- [Exercise tasks]:
• a. In the article on B61 nuclear bombs, reproduce the text between "In 2010, the" and "into precision-guided models.", inclusive, substituting "Defense Department" for each occurrence of "Pentagon".
• b. According to the article on B61 nuclear bombs, in how many bases across continental Europe are the B61s held?

- [Given passage]:

BEGIN

Pentagon Wants Its Nukes In Europe More ‘Usable’
The United States has approximately 180 B61 nuclear bombs lying in wait in Europe. As “dumb” bombs, they’re relatively useless, but the Pentagon is about to spend $8 billion to turn a stockpile of obsolete weapons into something a little more “usable.”
In 2010, the Obama administration’s Nuclear Posture Review stressed that the United States, in the interest of non-proliferation, would not develop any new nuclear weapons. Stockpiles already in place – like the B61s held in six bases across continental Europe – can remain, but not increased.
Which is why the development of the B61-12 is entering into an uncomfortable gray area. While not technically a new weapon, the Pentagon is administering significant upgrades to those B61s. With a new tail kit and adjustable yield, the US military is turning its aging hoard of “dumb” nukes into precision-guided models.

END

- [Provided data]:
BEGIN

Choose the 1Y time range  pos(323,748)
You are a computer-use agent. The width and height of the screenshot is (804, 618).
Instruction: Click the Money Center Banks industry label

END

- [Answers for this exercise]:
• a.
In 2010, the Obama administration’s Nuclear Posture Review stressed that the United States, in the interest of non-proliferation, would not develop any new nuclear weapons. Stockpiles already in place – like the B61s held in six bases across continental Europe – can remain, but not increased.
Which is why the development of the B61-12 is entering into an uncomfortable gray area. While not technically a new weapon, the Defense Department is administering significant upgrades to those B61s. With a new tail kit and adjustable yield, the US military is turning its aging hoard of “dumb” nukes into precision-guided models.

• b. Six.